A few key points about tangent:

• It is defined as \( \tan(\theta) = \frac{\text{opposite}}{\text{adjacent}} \).
• The value of tangent can be any real number because it is not limited like sine or cosine.
• Critical angles at which the tangent is defined include 0, \( \frac{\pi}{4} \), \( \frac{\pi}{2} \) (undefined), and corresponding negative values.

For students new to this concept, it might be useful to understand how the tangent function behaves with respect to certain angles.
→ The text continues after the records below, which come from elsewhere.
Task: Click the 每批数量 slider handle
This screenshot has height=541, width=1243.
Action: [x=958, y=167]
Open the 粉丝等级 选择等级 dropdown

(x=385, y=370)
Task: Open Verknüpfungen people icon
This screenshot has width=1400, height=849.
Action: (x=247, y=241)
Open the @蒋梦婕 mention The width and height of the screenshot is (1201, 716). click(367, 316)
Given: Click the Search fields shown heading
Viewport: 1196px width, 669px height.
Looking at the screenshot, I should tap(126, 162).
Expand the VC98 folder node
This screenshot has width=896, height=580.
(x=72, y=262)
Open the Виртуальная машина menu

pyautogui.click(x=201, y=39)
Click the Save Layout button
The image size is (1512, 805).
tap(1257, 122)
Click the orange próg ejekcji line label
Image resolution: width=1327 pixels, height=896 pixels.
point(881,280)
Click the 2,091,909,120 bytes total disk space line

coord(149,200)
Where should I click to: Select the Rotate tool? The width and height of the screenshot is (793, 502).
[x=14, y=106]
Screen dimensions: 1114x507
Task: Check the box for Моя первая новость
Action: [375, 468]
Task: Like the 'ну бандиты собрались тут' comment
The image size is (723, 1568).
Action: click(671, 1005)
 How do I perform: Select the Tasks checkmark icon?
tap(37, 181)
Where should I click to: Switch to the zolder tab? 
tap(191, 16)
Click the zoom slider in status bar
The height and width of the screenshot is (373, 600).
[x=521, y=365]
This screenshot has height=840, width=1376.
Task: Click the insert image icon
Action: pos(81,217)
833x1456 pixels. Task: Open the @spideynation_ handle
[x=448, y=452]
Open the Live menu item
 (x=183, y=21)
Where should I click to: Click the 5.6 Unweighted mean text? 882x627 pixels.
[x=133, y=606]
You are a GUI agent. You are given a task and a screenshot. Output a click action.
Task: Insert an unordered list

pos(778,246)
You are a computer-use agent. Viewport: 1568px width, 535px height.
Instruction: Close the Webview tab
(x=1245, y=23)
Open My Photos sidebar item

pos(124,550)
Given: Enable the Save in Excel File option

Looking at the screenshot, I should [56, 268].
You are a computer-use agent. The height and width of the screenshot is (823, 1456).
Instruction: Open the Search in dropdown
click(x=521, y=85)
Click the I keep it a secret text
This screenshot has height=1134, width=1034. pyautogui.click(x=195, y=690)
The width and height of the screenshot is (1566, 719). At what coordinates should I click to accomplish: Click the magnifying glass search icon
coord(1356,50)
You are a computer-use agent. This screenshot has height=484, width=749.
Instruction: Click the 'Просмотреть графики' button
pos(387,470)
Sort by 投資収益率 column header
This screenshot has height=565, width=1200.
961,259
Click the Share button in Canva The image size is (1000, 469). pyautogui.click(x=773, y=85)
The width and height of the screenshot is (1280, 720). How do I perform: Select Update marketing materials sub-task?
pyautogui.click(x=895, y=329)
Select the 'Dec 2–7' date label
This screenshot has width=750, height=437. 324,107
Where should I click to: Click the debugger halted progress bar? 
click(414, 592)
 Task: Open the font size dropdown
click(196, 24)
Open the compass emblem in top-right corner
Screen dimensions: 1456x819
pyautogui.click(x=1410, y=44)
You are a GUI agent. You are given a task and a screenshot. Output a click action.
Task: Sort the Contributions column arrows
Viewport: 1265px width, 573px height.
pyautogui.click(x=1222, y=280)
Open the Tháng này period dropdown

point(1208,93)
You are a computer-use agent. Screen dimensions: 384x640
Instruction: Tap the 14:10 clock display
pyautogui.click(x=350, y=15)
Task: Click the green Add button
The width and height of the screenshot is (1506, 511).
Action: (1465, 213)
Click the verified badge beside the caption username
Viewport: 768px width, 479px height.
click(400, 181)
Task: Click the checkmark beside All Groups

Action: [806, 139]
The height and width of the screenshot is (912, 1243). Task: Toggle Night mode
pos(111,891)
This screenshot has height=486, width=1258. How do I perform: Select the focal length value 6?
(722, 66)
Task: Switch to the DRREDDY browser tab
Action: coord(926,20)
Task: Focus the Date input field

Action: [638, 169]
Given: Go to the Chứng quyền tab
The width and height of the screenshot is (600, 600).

For example, at \( \theta = \frac{\pi}{3} \), the tangent value is \( \sqrt{3} \) because it corresponds to a 60-degree angle in a special right triangle where the sides follow a 1: \( \sqrt{3} \): 2 ratio.
This function can also handle negative angles, where, \( \tan(-\theta) = -\tan(\theta) \), demonstrating symmetry about the origin.

The principal value of the inverse tangent, represented as \( \tan^{-1}(x) \), is one of the essential concepts in understanding inverse trigonometric functions. Inverse tangent takes a real number \(x\) and returns an angle \(\theta\) such that \( \tan(\theta) = x \).
Key points about the principal value are:

• The range of \( \tan^{-1}(x) \) is restricted to \(-\frac{\pi}{2}, \frac{\pi}{2} \). This ensures that each real number \(x\) corresponds to a unique angle \(\theta\).
• The principal value is needed because \( \tan(\theta) \) is a periodic function. It repeats its values at intervals of \( \pi \).

In the context of the given problem, when finding \( \tan^{-1}(-\sqrt{3})\), one seeks the angle that results in \(-\sqrt{3}\) when its tangent is taken. For this exercise, that angle is \(-\frac{\pi}{3}\), fitting within the defined range.

The periodicity of the tangent function is a defining feature that affects how we compute its values and their inverses. When we say the tangent function is periodic, it means that it repeats its values in a regular, cyclical pattern over intervals of \( \pi \) radians.
Here is what you need to know about its periodic nature:

• For any angle \( \theta \), \( \tan(\theta) = \tan(\theta + n\pi) \) for any integer \( n \). This means the tangent function repeats every \( \pi \) radians.
• Its periodicity leads to the function having a vertical asymptote at \( \theta = \frac{\pi}{2} \) and \( \theta = -\frac{\pi}{2} \), where it becomes undefined.

Understanding this repetition allows us to find angles with equivalent tangent values, crucial when working through inverse trigonometric problems. In practice, when evaluating \( \tan(-\pi/3) \), knowing the periodicity helps to quickly move to equivalent angles within the principal range of \( \tan^{-1} \). Hence, recognizing that \( \tan(\theta) = \tan(-\pi/3) = -\sqrt{3} \) leads directly to solving for the principal value angle.